Showing posts with label IT jobs. Show all posts
Showing posts with label IT jobs. Show all posts

Tuesday, October 16, 2012

Take Two Aspirin and Text Me in the Morning: Will healthcare technology implementations raise new privacy concerns?

Our blog has moved. You will find this blog post and fresh content on our new Talascend IT blog.
Is the healthcare industry ready for secure texting?

A new HIPAA compliant texting app is in beta testing at about 80 hospitals around the US right now. It is secure, traceable, encrypted and recorded. In other words, the HIPAA aspects are all covered so physicians who use texting as a means of communication are no longer breaking the rules. But what about human error?

I love technology. I've made information technology my career. Technology touches nearly every part of my life. And, as I've said before, I am a technical early adopter.  I’m in favor of technical progress, new innovations, and using technology in as many ways as is possible to improve my life and work. Despite popular belief, a lot of doctors,
clinicians, and nurses are too.

I’m also as addicted to texting as anyone out there (OK, middle school kids might have one up on me) and I use it as a primary method of communication.

For those of you who know the feeling, you also know the feeling of sending the wrong text to the wrong person occasionally. What's to prevent a doctor, nurse, or a medical assistant from sending your information to another person via text?

Medical records are not always pristine. I have a colleague whose medical records are actually mixed with another person of the same name, stating he has ailments and a prescription regimen he is not actually on, and who receives mail for Medicare insurance despite the fact that he is in his 40's. That's an entirely different matter for later discussion, but it does have relevance.
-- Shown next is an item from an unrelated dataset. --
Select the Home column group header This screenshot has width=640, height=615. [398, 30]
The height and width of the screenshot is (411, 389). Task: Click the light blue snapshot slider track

If it can happen in the back office of a healthcare organization, it can certainly happen via text.

I can understand the need for instantaneous communication within a healthcare organization and can understand the benefits. The worst case scenario is that a texting app along with human error sends my information to the wrong department or doctor within an HCO. My information is not publicly compromised.
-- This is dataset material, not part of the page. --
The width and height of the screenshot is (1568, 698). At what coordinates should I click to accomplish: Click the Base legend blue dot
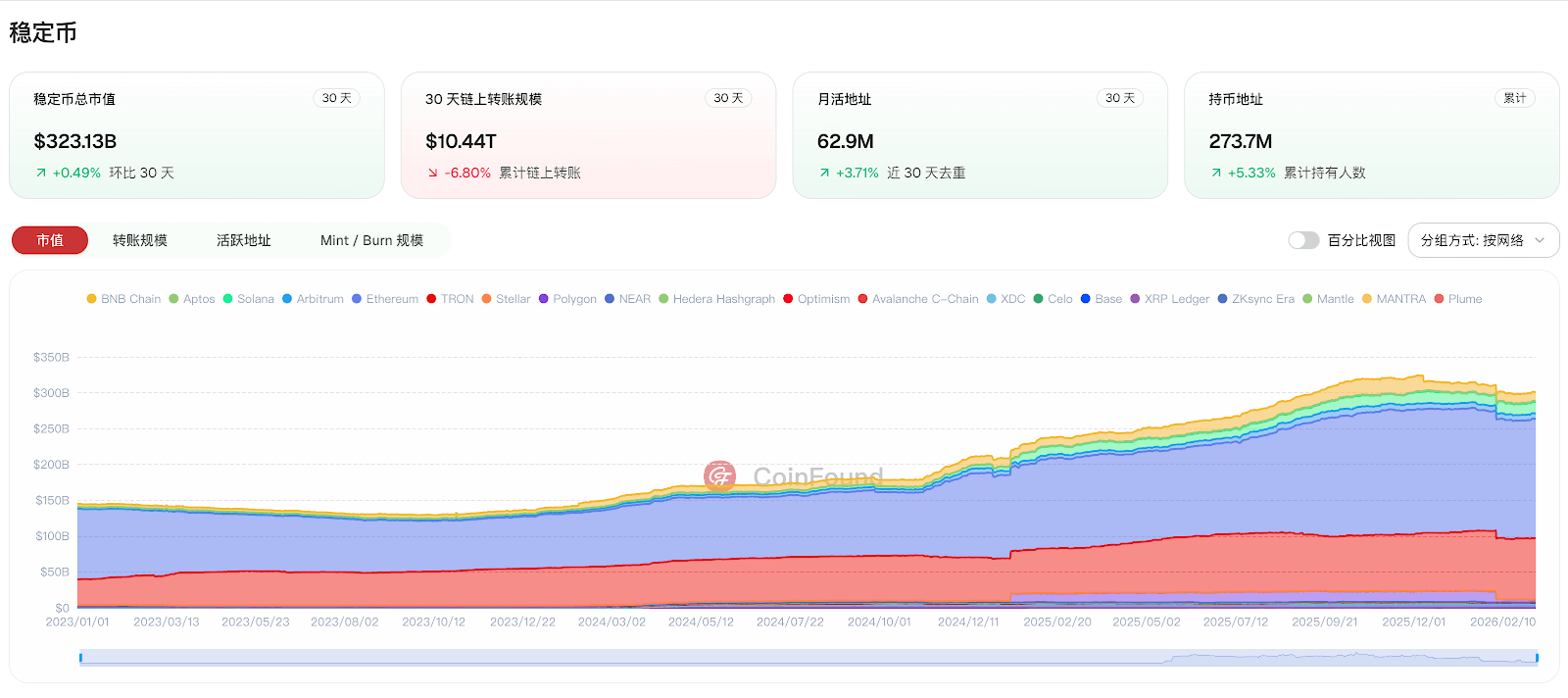pos(1085,299)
My concern is that human error via texts intended for me could do just that.

I’m sure technology providers and HCO's will secure my data with unique ID's such as a SSN, patient number, or something similar, but that’s only as good as the human doing the texting. I am sure mistakes aren't commonplace but, through my experiences working with technology and in healthcare IT staffing, they do happen on nearly every level of every organization.

A famous quote from Alexander Pope states, 'To err is human; to forgive, divine.'

On the surface I love the idea of texts from my doctor. Who wouldn't want information or test results as soon as they come in? I love the idea until the doctor sends it to my wife, or child, or mother by accident because they have the same last name, or initials.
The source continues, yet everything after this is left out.